Ele constrói essa identidade nobiliárquica recorrendo a alguns expedientes. Um deles é essa construção da localidade com referencial político (nobres maus são do leste indeterminado) ou um referencial propriamente geográfico (na forma como ele descreve a natureza – dentro de uma determinada tradição, na qual um determinado tipo de floresta é a casa do antagonista; e aqui podemos pensar nos antagonistas de The Lair of the White Worm, fazendo reflexões sobre a relação dessa narrativa com o Folk Horror e mesmo com o romance medieval). Outros dois que me interessam são a citação a autores específicos e a utilização de palavras específicas. Apenas introduzirei as bases sobre as quais penso esses expedientes.
É interessante pensarmos o quanto a obra de Stoker pertence à tradição do romance gótico, a ponto de ser impossível dizermos se essas opiniões políticas que conhecemos dele foram as responsáveis pelo que lemos no romance ou se ele só estava replicando modelos. Tudo indica, no entanto, que essa conformação à tradição gótica, dando a Drácula o título de Conde etc, ressoava com a própria opinião que o autor tinha sobre uma determinada postura de uma determinada parte da nobreza. Isso se revela de forma mais clara nos prefácio às edições sueca (cuja serialização em jornal se iniciou em 1899) e islandesa (serialização a partir de 1900) de Dracula, que é de 1897, conhecidas respectivamente como Mörkrets makter e Makt Myrkranna: Poderes das Trevas.
This series of – as it seemed – completely unexplainable crimes, all pointing to the same origin, that in their time troubled the public as much as the so infamous Whitechapel murders happening somewhat later, should not be completely forgotten yet; some people may also remember the two interesting strangers who, for a couple of seasons, played a glamorous role in the high society and of whom at least one all of a sudden and in a hitherto unexplained way disappeared, without leaving any trace behind.
(Mörkrets makter – ROOS, 2018, p. 9)
Some will still recall the remarkable foreigners who for many seasons on end played a dazzling role in the life of the aristocratic circles here in London, and people will probably remember that at least one of them suddenly disappeared inexplicably, and that no trace of him was ever seen again.

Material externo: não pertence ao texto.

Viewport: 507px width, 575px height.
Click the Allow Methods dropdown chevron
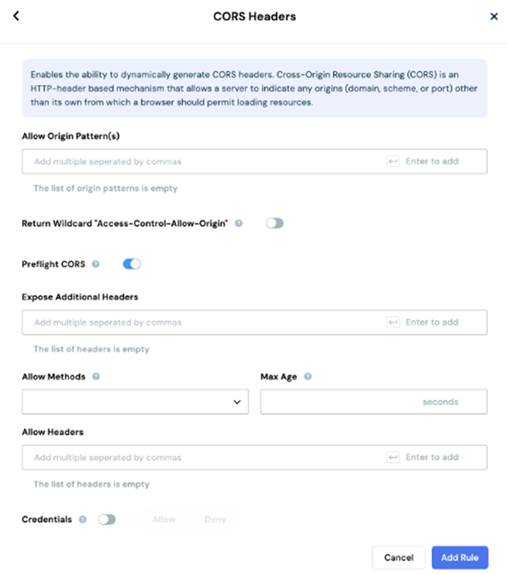point(237,402)
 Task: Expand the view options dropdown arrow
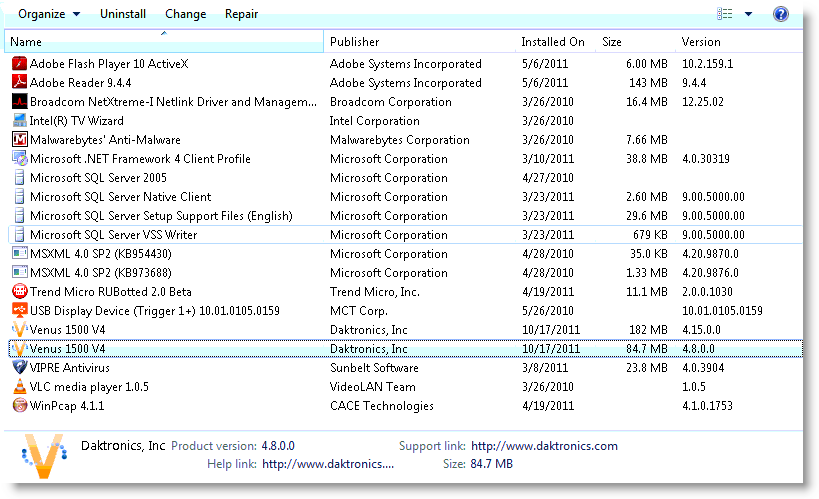click(749, 14)
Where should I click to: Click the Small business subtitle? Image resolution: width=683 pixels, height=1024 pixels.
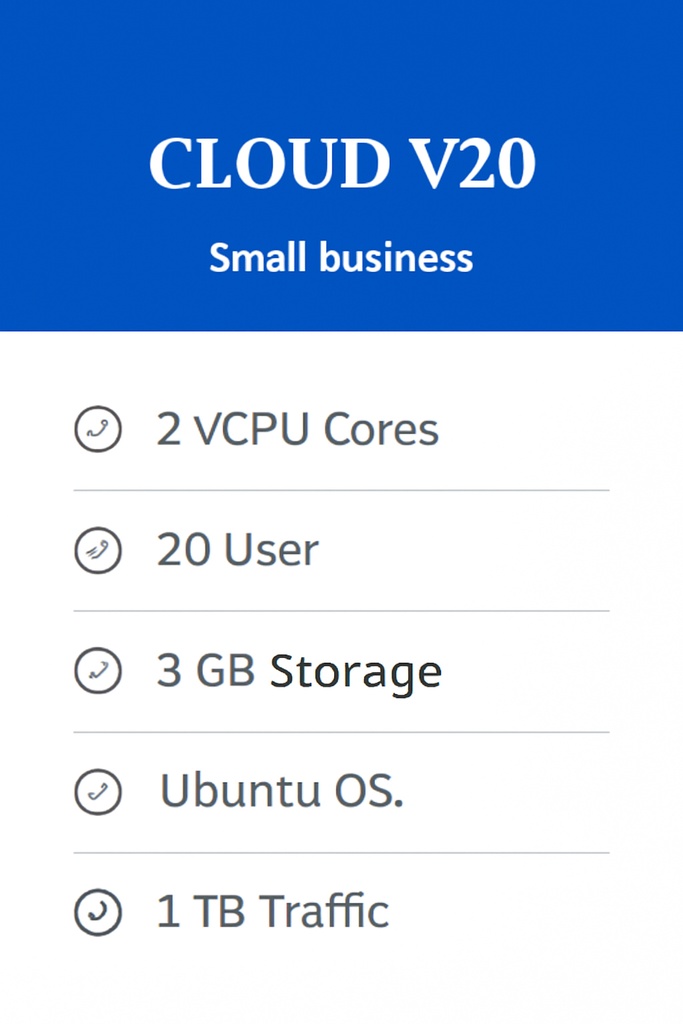tap(341, 258)
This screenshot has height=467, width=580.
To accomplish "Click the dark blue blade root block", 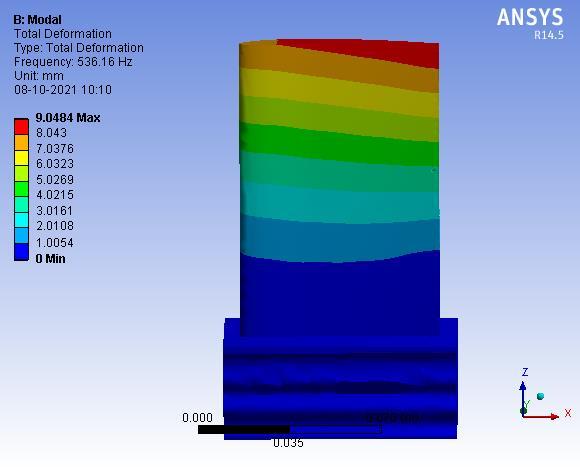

(Makt Myrkranna – ibid., p. 8)
Nessas introduções, um autor se identificando como B.S., escrevendo de Londres, insere o Conde em uma espécie de conspiração composta por diversos nobres associados de forma vaga a movimentos tanto reacionários quanto protofascistas. Não se sabe quanto input sem prévia anuência de Stoker há dos tradutores e editores no texto (parece ser muita), mas, pelas mãos de Roos e Berghorn, podemos ver diversas novas situações que correspondem tanto à cultura para a qual o texto estava sendo traduzido, quanto às convicções políticas de seus tradutores. Como Roos coloca em suas análises dos textos, a relação de alguns aspectos dessa obra com algumas das primeiras notas que Stoker fez para seu romance mostram que o autor britânico pode ter tido alguma espécie de contato com o texto (por todos, ROOS, 2018, p. 2, ROOS, 2017 e ROOS, 2018(b)).
Importa só falar que Stoker, ao juntar esses elementos em suas notas, possibilitou a construção de diversas imagens de Drácula, que poderiam assumir tanto a forma do Conde, uma figura meramente herdeira do romance gótico, como Dacre Stoker afirmou, ou ainda um proto-Hitler. É aqui que a barbárie entra, com a sua dubiedade.
Desde o Iluminismo se constrói uma narrativa acerca dos estágios evolutivos da história socioeconômica do homem, que se funda em três imagens pré-desenvolvidas: a do selvagem, a do bárbaro e a do homem civilizado burguês. É o bárbaro que nos interessa.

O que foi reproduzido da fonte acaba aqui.